October 14th, 2011
04:13 PM ET
As the election engine picks up steam, the GOP presidential candidates are prepping to have every detail of their lives publicized and scrutinized. Most recently, Mitt Romney’s faith has become a key issue among debaters: Supporters say to give the topic a rest, while some critics accuse him of not being a Christian and others have gone as far as to call Mormonism a cult.
However, Dr. Dewey Wallace, a professor who specializes in “Christianity and religion in America” at the George Washington University in Washington D.C., says the term “cult” is subjective.
“They even use the term ‘Cult’ for the Mormons, which is a tricky word to use,” says Wallace. “In my classes, I define a cult as ‘Someone else’s religion.’ No one ever invites you to ‘Join me in my cult on Sunday morning,’” Wallace adds with a laugh.
It’s important to note that Romney isn’t the first candidate to be criticized for his religious beliefs, nor will he be the last. But one might assume that because of separation of church and state, presidential religious belief shouldn’t be a political issue. As history tells us though, that’s just not the case.
Thomas Jefferson, credited by most Americans as the founder of the church vs. state ideology in American politics, was “accused of being an anti-Christian Deist,” says Wallace, which hindered his election campaign.
Jump ahead a few years (and by a few, we mean 60), where Honest Abe was condemned for not being a “regular enough” churchgoer, despite his ultimate election into office.
Fast forward another hundred years or so, where Wallace says that since the 1940s and ‘50s religious revival, U.S. presidents have catered more to a religious public than they even did before.
“Ronald Reagan became the darling of the evangelicals, and let me tell you something: He was one of our least church-going presidents. As a president, he went to church only about five or six times. I was here all the time and I counted them,” says the grey-haired professor with a smile. “The paper would report he had gone to church somewhere or other… [But] they loved him because he went down to Oklahoma and told them he was against evolution and teaching evolution in public schools… He did things they liked.”
Other presidents have simply ignored their religious traditions in favor of winning the presidency – Herbert Hoover and Richard Nixon were technically not allowed to take the presidential oath of office because of their Quaker beliefs but did it anyway.

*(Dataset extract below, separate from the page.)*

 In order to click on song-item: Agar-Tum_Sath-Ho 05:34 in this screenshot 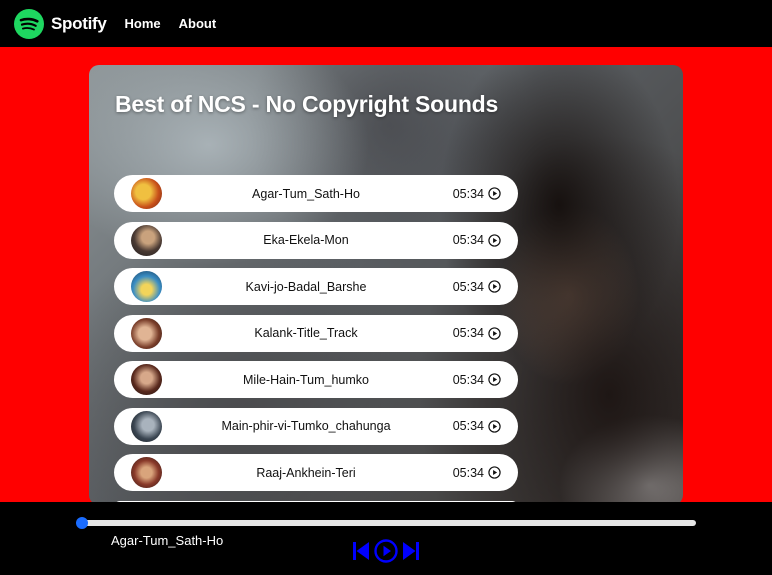, I will do `click(316, 194)`.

Kennedy too, was questioned about his Catholic upbringing– some Americans were concerned his allegiance would be to the Pope in Rome, rather than to American citizenry. The Catholic candidate put many fears to rest, however, during a 1960 speech in Texas:
“Contrary to common newspaper usage, I am not the Catholic candidate for president,” said Kennedy matter-of-factly. “I am the Democratic Party’s candidate for president, who happens also to be a Catholic. I do not speak for my church on public matters, and the church does not speak for me.”
And while this year it may be a Mormon against whom the finger of suspicion is pointed (hat tip to Kennedy’s speech), many people think perhaps it’s time to give the religion debate a rest. Perhaps the religion of the president, both current and potential, isn’t important. And it might be going out on a limb here, but some people believe that perhaps there are more important issues the American public should be focused on.
And even though Kennedy’s speech is a little outdated, there are points he made that are still relevant today:
“[These are] far more critical issues in the 1960 campaign. The spread of communist influence, until it now festers only 90 miles from the coast of Florida, the humiliating treatment of our president and vice president by those who no longer respect our power, the hungry children I saw in West Virginia, the old people who cannot pay their doctors bills, the families forced to give up their farms, and America with too many slums but too few schools, and too late to the moon and outer space,” said Kennedy.
“These are the real issues which should decide this campaign, and they are not religious issues. For war, and hunger, and ignorance, and despair know no religious barrier.”
Some believe religion humanizes. Others say it detracts. Either way, religious conservatives and many Americans are putting a high value on it this election cycle. What do you think – do candidates’ religious beliefs matter?